According to the notice from SFU Library, all services that can be transitioned to online delivery will do so, including research help via email, chat and videoconferencing.

SFU Recreation facilities suspended

All sports and recreational activities at SFU will be suspended as of March 17 at 5 p.m., until further notice. The Lorne Davies Complex will also be closed. Refunds for paid memberships and programs will be considered at a later date. 

Parking on Burnaby Campus to be made free of charge

All parking on SFU Burnaby campus will be free of charge for the time being, so as to accommodate community members who wish to avoid public transit. Parking permit holders will be refunded their fees from March 15 to the end of the semester. 

Campus shuttle suspended

SFU Burnaby’s campus shuttle will be suspended until further notice.

Food services

SFU’s Dining Hall remains open, with a seating capacity of 50. Takeout is now being offered at the Dining Hall. 

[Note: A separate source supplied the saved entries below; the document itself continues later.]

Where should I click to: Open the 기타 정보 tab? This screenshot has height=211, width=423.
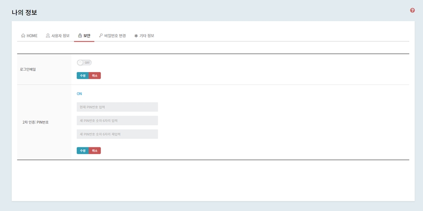tap(147, 36)
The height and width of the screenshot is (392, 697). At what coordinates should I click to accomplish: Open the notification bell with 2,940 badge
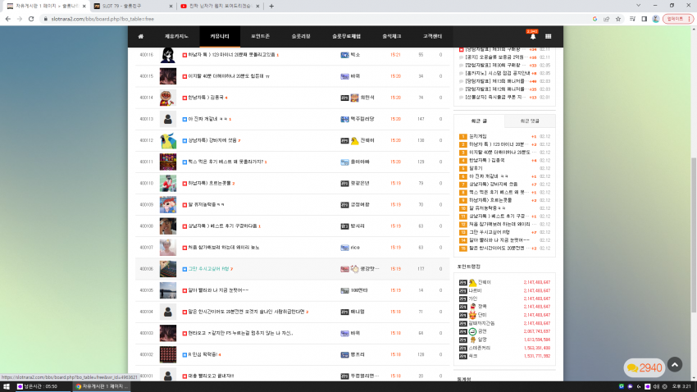click(x=532, y=36)
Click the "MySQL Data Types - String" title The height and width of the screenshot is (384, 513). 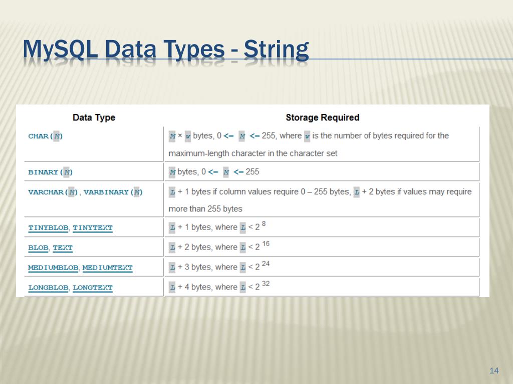click(x=166, y=50)
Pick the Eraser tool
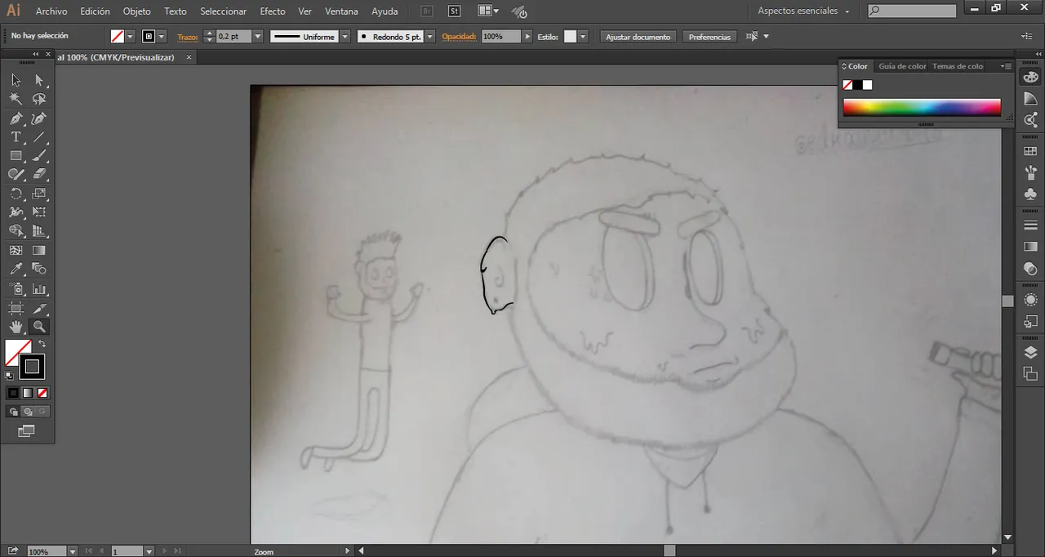Screen dimensions: 1045x557 (38, 173)
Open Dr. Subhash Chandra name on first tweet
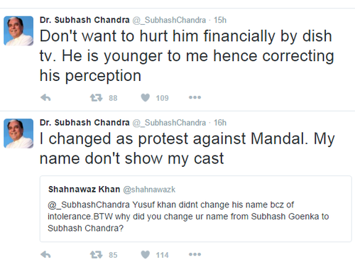The height and width of the screenshot is (267, 355). [84, 20]
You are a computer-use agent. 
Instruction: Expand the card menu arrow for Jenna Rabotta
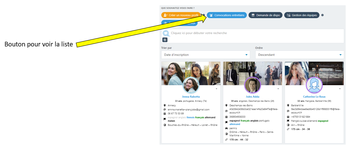coord(217,89)
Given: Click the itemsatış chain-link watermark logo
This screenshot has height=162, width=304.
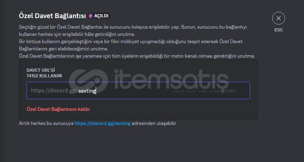Looking at the screenshot, I should (x=88, y=81).
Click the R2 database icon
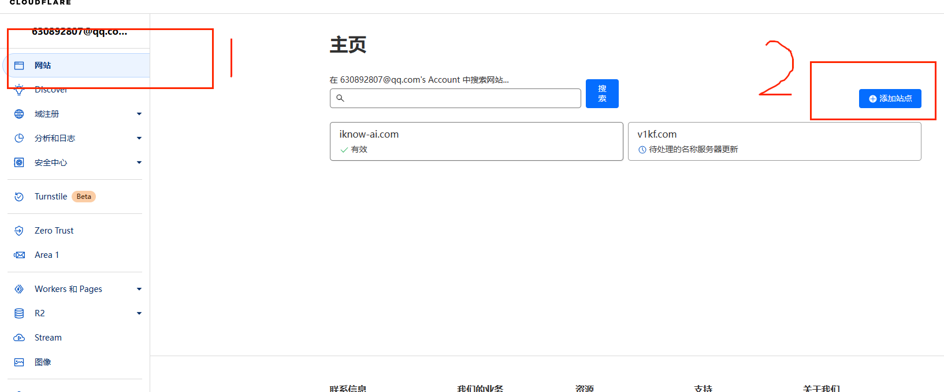 (19, 313)
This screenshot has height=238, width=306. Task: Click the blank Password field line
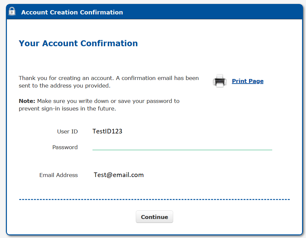(182, 147)
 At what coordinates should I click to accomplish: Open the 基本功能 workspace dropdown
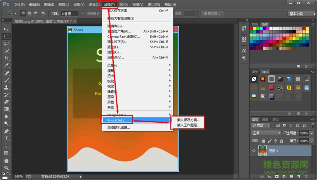tap(301, 14)
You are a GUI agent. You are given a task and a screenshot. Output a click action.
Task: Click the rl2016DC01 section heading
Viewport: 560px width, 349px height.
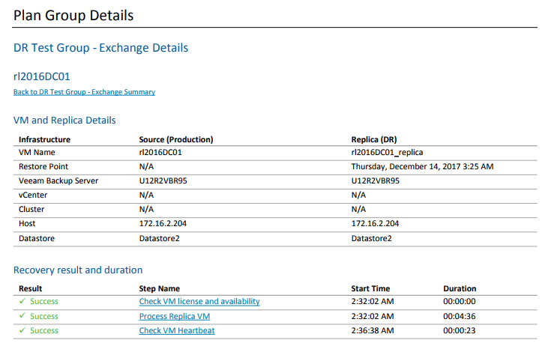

Starbucks Cornerstone, Tim Hortons, and Renaissance café in the AQ remain open with adjusted hours. All other food providers are closed, or will be closing shortly, including Mackenzie Café and The Study.

SFU Bookstore, Spirit Shop, and Document Solutions to close 

The Bookstore and Spirit Shop on all campuses will close until April 20, though online book sales will continue. 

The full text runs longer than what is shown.